Zebrane wpisy danych:
+ + + + + + +
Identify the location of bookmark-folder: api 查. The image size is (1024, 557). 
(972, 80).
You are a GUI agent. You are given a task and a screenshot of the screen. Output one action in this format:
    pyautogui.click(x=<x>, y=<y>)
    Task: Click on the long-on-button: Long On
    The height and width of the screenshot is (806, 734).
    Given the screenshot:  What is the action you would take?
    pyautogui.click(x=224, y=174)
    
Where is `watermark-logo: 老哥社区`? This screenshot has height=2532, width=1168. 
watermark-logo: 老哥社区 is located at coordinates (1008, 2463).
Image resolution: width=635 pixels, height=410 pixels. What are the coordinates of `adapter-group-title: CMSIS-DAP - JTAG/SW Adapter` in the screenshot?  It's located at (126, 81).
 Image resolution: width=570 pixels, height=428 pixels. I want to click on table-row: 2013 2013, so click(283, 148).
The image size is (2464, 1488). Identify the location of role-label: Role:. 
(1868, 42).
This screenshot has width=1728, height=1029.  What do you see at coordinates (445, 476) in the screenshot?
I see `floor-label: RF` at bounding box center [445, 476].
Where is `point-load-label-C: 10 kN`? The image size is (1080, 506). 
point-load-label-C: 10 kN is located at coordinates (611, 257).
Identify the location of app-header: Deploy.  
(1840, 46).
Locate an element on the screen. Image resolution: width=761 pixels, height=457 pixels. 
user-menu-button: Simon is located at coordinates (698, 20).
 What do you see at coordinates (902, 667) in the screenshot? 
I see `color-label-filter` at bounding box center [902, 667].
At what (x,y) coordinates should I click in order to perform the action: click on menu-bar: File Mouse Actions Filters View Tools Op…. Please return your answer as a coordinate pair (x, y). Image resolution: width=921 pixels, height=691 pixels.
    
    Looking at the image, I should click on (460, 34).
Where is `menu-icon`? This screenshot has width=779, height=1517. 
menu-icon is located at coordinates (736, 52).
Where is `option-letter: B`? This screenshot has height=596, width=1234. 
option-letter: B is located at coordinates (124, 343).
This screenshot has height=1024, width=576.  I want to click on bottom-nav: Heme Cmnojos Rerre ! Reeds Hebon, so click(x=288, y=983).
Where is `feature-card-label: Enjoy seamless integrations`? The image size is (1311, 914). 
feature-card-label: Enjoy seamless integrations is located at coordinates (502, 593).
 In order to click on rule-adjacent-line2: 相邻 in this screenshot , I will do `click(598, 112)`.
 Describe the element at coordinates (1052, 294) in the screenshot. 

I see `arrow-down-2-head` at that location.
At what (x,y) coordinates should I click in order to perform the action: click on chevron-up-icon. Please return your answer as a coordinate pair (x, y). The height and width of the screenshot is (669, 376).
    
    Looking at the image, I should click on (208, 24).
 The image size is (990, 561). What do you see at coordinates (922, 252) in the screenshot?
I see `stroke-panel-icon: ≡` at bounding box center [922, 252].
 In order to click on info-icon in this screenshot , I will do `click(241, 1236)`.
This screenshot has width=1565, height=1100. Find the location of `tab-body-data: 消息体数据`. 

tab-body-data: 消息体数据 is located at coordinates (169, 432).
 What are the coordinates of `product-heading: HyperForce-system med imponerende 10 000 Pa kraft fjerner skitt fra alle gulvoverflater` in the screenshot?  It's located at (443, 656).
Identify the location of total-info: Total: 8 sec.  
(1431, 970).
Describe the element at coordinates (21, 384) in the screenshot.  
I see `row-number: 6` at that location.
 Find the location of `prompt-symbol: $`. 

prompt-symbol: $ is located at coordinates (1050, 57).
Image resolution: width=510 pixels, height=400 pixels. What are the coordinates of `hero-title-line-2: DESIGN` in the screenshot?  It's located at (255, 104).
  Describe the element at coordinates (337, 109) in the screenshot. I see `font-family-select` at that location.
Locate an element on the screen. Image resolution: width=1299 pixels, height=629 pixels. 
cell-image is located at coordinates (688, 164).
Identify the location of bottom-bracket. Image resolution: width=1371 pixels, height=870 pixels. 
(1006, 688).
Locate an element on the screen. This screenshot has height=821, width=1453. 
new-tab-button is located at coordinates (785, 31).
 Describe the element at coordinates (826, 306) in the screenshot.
+ + + + + + +
Przepisz wiernie wiersze z pozycji, zaczynając od wiersza zawierającego „Describe the element at coordinates (21, 384)”, a kończąc na ostatnim wierszu pozycji.

ROZWIĄZANIE PISEMNE -
Describe the element at coordinates (21, 384) in the screenshot.  
I see `row-number: 6` at that location.
 Find the location of `prompt-symbol: $`. 

prompt-symbol: $ is located at coordinates (1050, 57).
Image resolution: width=510 pixels, height=400 pixels. What are the coordinates of `hero-title-line-2: DESIGN` in the screenshot?  It's located at (255, 104).
  Describe the element at coordinates (337, 109) in the screenshot. I see `font-family-select` at that location.
Locate an element on the screen. Image resolution: width=1299 pixels, height=629 pixels. 
cell-image is located at coordinates (688, 164).
Identify the location of bottom-bracket. Image resolution: width=1371 pixels, height=870 pixels. 
(1006, 688).
Locate an element on the screen. This screenshot has height=821, width=1453. 
new-tab-button is located at coordinates (785, 31).
 Describe the element at coordinates (826, 306) in the screenshot.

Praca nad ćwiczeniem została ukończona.